What the exercise asks: Retype the records in full, keeping each character as it is.

******************************

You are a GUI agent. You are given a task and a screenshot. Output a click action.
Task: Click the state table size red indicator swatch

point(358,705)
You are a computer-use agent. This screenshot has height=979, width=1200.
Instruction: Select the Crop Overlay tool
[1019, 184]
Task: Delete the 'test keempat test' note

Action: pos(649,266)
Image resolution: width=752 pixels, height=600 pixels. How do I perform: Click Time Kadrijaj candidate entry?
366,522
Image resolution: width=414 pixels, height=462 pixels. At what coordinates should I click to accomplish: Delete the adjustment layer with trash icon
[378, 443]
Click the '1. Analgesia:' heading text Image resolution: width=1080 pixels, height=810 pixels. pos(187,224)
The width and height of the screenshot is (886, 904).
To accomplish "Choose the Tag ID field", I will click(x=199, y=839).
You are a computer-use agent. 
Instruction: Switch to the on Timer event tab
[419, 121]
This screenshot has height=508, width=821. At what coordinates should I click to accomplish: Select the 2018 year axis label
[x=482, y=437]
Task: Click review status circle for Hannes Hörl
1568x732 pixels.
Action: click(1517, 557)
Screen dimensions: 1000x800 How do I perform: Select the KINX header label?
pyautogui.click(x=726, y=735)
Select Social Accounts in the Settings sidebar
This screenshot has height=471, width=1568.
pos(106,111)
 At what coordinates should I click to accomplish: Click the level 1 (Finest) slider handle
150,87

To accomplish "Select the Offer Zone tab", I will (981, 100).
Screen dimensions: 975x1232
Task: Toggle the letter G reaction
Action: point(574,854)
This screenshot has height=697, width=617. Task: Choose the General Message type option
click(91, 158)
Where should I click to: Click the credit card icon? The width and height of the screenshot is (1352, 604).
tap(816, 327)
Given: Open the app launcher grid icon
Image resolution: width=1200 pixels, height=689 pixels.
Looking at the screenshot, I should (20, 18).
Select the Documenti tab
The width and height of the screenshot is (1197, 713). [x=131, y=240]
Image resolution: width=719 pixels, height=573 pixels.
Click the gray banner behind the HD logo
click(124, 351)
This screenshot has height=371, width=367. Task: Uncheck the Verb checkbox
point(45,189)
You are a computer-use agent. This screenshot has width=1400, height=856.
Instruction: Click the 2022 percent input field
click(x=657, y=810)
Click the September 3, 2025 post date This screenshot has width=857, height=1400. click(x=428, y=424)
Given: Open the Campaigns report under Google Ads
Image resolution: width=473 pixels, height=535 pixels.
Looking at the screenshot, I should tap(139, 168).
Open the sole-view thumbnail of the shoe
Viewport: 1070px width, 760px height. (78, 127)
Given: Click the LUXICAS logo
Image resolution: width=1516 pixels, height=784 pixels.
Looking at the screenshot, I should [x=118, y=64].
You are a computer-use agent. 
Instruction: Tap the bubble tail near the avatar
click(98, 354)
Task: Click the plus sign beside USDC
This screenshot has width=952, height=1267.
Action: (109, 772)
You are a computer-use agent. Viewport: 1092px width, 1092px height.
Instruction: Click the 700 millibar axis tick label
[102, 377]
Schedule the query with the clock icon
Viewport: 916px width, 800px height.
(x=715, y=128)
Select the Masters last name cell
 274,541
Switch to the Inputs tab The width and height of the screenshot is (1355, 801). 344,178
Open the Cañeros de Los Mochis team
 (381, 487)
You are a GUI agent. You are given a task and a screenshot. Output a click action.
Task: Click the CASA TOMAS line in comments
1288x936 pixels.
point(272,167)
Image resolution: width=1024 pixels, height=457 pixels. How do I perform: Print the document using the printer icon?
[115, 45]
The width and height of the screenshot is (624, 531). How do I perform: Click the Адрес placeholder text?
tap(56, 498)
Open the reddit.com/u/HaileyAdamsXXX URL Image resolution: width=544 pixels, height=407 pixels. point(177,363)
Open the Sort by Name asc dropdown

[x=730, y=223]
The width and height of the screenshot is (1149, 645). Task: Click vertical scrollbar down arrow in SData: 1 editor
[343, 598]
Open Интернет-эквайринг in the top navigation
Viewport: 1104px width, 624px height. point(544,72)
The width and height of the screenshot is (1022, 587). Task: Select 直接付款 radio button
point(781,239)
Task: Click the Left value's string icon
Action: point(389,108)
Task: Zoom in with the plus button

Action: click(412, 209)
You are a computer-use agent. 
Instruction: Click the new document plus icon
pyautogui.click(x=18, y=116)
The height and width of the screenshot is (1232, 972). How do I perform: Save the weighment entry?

******************************

Solution for this exercise:
You are a GUI agent. You are given a task and a screenshot. Output a click action.
Task: Click the state table size red indicator swatch

point(358,705)
You are a computer-use agent. This screenshot has height=979, width=1200.
Instruction: Select the Crop Overlay tool
[1019, 184]
Task: Delete the 'test keempat test' note

Action: pos(649,266)
Image resolution: width=752 pixels, height=600 pixels. How do I perform: Click Time Kadrijaj candidate entry?
366,522
Image resolution: width=414 pixels, height=462 pixels. At what coordinates should I click to accomplish: Delete the adjustment layer with trash icon
[378, 443]
Click the '1. Analgesia:' heading text Image resolution: width=1080 pixels, height=810 pixels. pos(187,224)
The width and height of the screenshot is (886, 904).
To accomplish "Choose the Tag ID field", I will click(x=199, y=839).
You are a computer-use agent. 
Instruction: Switch to the on Timer event tab
[419, 121]
This screenshot has height=508, width=821. At what coordinates should I click to accomplish: Select the 2018 year axis label
[x=482, y=437]
Task: Click review status circle for Hannes Hörl
1568x732 pixels.
Action: click(1517, 557)
Screen dimensions: 1000x800 How do I perform: Select the KINX header label?
pyautogui.click(x=726, y=735)
Select Social Accounts in the Settings sidebar
This screenshot has height=471, width=1568.
pos(106,111)
 At what coordinates should I click to accomplish: Click the level 1 (Finest) slider handle
150,87

To accomplish "Select the Offer Zone tab", I will (981, 100).
Screen dimensions: 975x1232
Task: Toggle the letter G reaction
Action: point(574,854)
This screenshot has height=697, width=617. Task: Choose the General Message type option
click(91, 158)
Where should I click to: Click the credit card icon? The width and height of the screenshot is (1352, 604).
tap(816, 327)
Given: Open the app launcher grid icon
Image resolution: width=1200 pixels, height=689 pixels.
Looking at the screenshot, I should (20, 18).
Select the Documenti tab
The width and height of the screenshot is (1197, 713). [x=131, y=240]
Image resolution: width=719 pixels, height=573 pixels.
Click the gray banner behind the HD logo
click(124, 351)
This screenshot has height=371, width=367. Task: Uncheck the Verb checkbox
point(45,189)
You are a computer-use agent. This screenshot has width=1400, height=856.
Instruction: Click the 2022 percent input field
click(x=657, y=810)
Click the September 3, 2025 post date This screenshot has width=857, height=1400. click(x=428, y=424)
Given: Open the Campaigns report under Google Ads
Image resolution: width=473 pixels, height=535 pixels.
Looking at the screenshot, I should tap(139, 168).
Open the sole-view thumbnail of the shoe
Viewport: 1070px width, 760px height. (78, 127)
Given: Click the LUXICAS logo
Image resolution: width=1516 pixels, height=784 pixels.
Looking at the screenshot, I should [x=118, y=64].
You are a computer-use agent. 
Instruction: Tap the bubble tail near the avatar
click(98, 354)
Task: Click the plus sign beside USDC
This screenshot has width=952, height=1267.
Action: (109, 772)
You are a computer-use agent. Viewport: 1092px width, 1092px height.
Instruction: Click the 700 millibar axis tick label
[102, 377]
Schedule the query with the clock icon
Viewport: 916px width, 800px height.
(x=715, y=128)
Select the Masters last name cell
 274,541
Switch to the Inputs tab The width and height of the screenshot is (1355, 801). 344,178
Open the Cañeros de Los Mochis team
 (381, 487)
You are a GUI agent. You are given a task and a screenshot. Output a click action.
Task: Click the CASA TOMAS line in comments
1288x936 pixels.
point(272,167)
Image resolution: width=1024 pixels, height=457 pixels. How do I perform: Print the document using the printer icon?
[115, 45]
The width and height of the screenshot is (624, 531). How do I perform: Click the Адрес placeholder text?
tap(56, 498)
Open the reddit.com/u/HaileyAdamsXXX URL Image resolution: width=544 pixels, height=407 pixels. point(177,363)
Open the Sort by Name asc dropdown

[x=730, y=223]
The width and height of the screenshot is (1149, 645). Task: Click vertical scrollbar down arrow in SData: 1 editor
[343, 598]
Open Интернет-эквайринг in the top navigation
Viewport: 1104px width, 624px height. point(544,72)
The width and height of the screenshot is (1022, 587). Task: Select 直接付款 radio button
point(781,239)
Task: Click the Left value's string icon
Action: point(389,108)
Task: Zoom in with the plus button

Action: click(412, 209)
You are a computer-use agent. 
Instruction: Click the new document plus icon
pyautogui.click(x=18, y=116)
The height and width of the screenshot is (1232, 972). How do I perform: Save the weighment entry?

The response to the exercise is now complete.